This is a good analogy that I use frequently. The waiter is a worker, there is a list of tasks, some of the tasks are being performed by other workers / hardware / etc. There is a partial ordering of tasks -- the order can't go in until the customers are seated, and so on.

The idea that I understood was that the worker can switch "tasks" only at certain points NOT when the response came from DB or from the HTTP request.

Correct. In an asynchronous workflow in languages with an await operator, those "certain points" are the awaits. An await is a point where progress cannot be made on the current task until another task is completed, so we must asynchronously wait -- await -- the other task's completion.

Is there anything better than this?

Better by what metric for betterness?

We added asynchronous workflows to C# for two scenarios:

(1) the "worker" is also updating the user interface and must not be blocked for more than 30ms. Asynchrony is not to increase efficiency of the workflow, rather, it is to keep the UI responsive by creating many opportunities for the worker to refresh the UI. The time taken to perform any given task is not a concern as long as it gets done eventually.

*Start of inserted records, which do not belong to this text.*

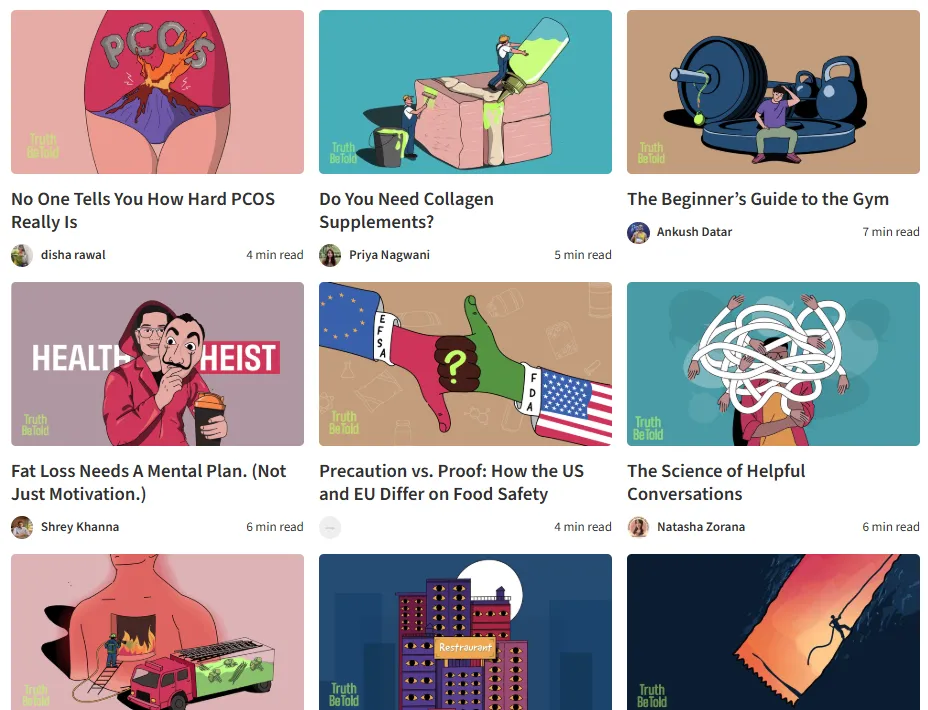This screenshot has height=710, width=928.
Task: Open 'Fat Loss Needs A Mental Plan' article
Action: point(149,483)
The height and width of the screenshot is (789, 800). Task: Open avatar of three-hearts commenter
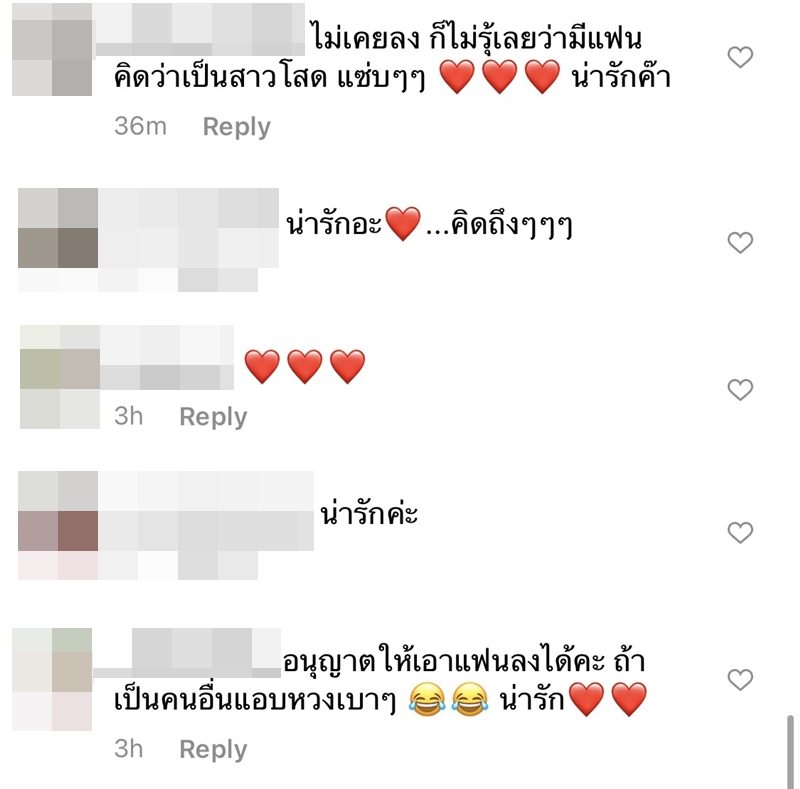point(60,377)
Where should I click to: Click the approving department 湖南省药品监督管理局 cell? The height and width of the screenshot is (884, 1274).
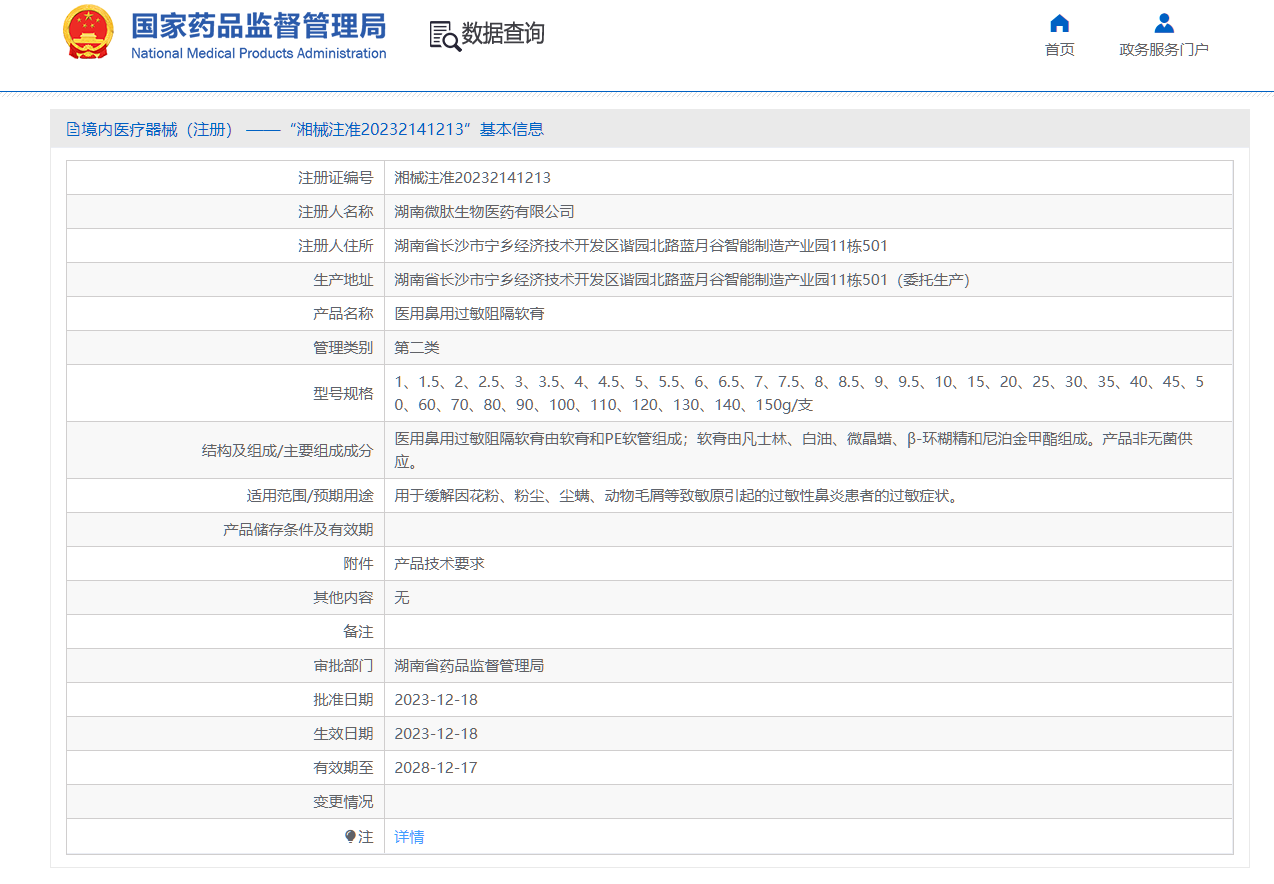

(2) the "worker" is one of a limited number of available workers on a server doing compute-heavy work; if any worker becomes blocked on I/O, immediately reassign that worker to an available compute task; when the I/O completes, eventually a worker will be assigned to finish it up. Asynchrony is for increasing the efficiency of the workflow by assigning scarce workers to a large number of compute tasks. The time taken to complete any one task will be decreased if there are more workers available to take on tasks.

Note that the "await" operator does not create asynchrony. Its purpose is to make asynchronous workflows read more nicely on the page by clearly identifying where the suspension points are in the workflow, and letting the compiler deal with the resulting messy code generation.

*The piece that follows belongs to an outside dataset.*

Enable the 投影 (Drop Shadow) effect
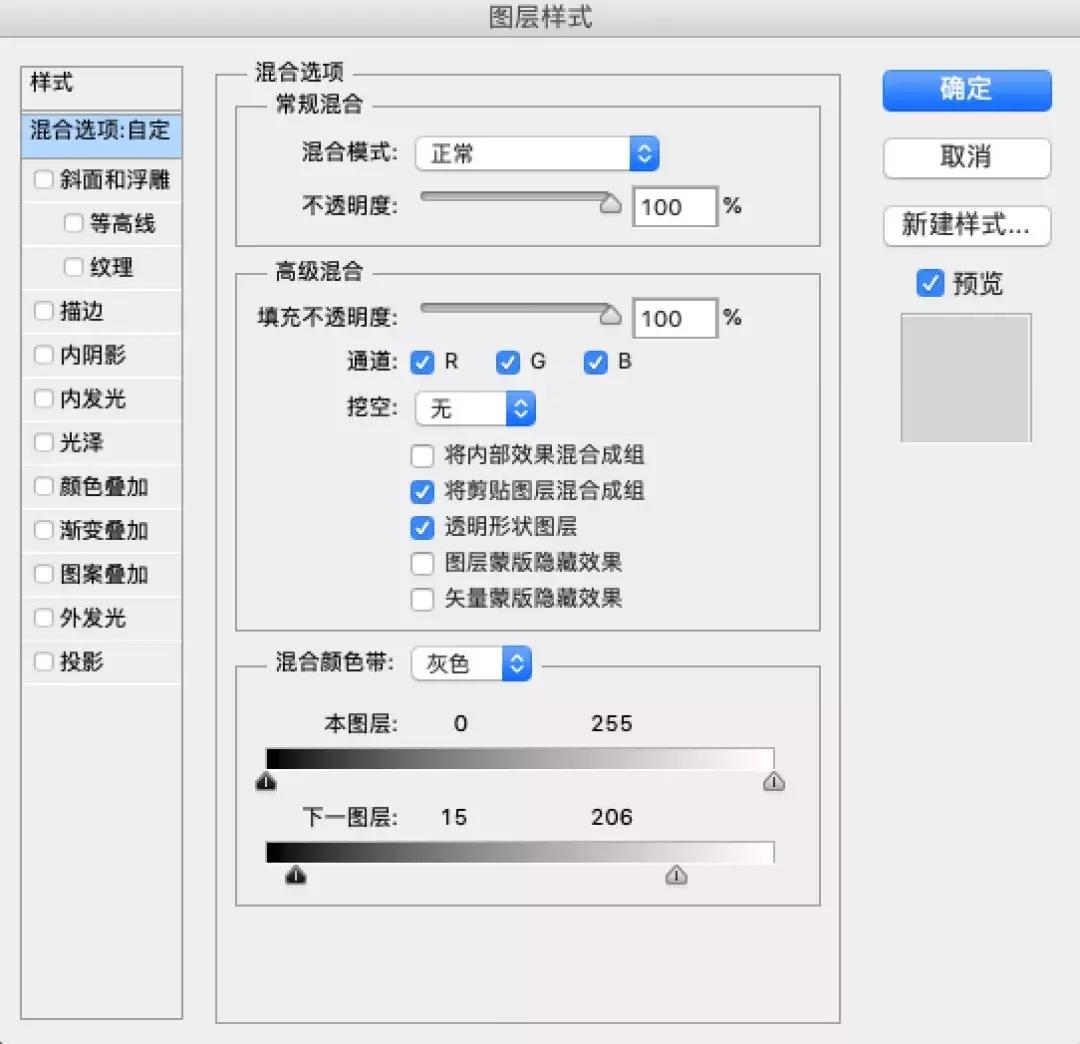 coord(43,661)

Those were our metrics for betterness; what's yours?

If the scope is not carried around by the worker, in theory, starting as many workers as needed could help eliminating the dead/unused time. Ideal (if possible) each worker that does not have a task to pick on, should be stopped and also when there is no available worker to pick up a task, a new worker should be started.

That's my scenario 2 above. You have reinvented thread pools! Note that ideally we want only as many threads as there are CPUs available, otherwise we once again have your "stopped worker" problem, only now its the OS scheduler suspending threads at moments of its choosing, not at awaits.

What you're describing is exactly how Active Server Pages manages compute-heavy workflows. Tasks are whenever possible NOT affinitized to any particular thread so that when one awaits, that thread can be returned to the pool and assigned to any task ready to have its completion executed. If threads are killed, new worker threads can be created. The thread manager self-balances to try and maintain high CPU utilization and low context switch penalty.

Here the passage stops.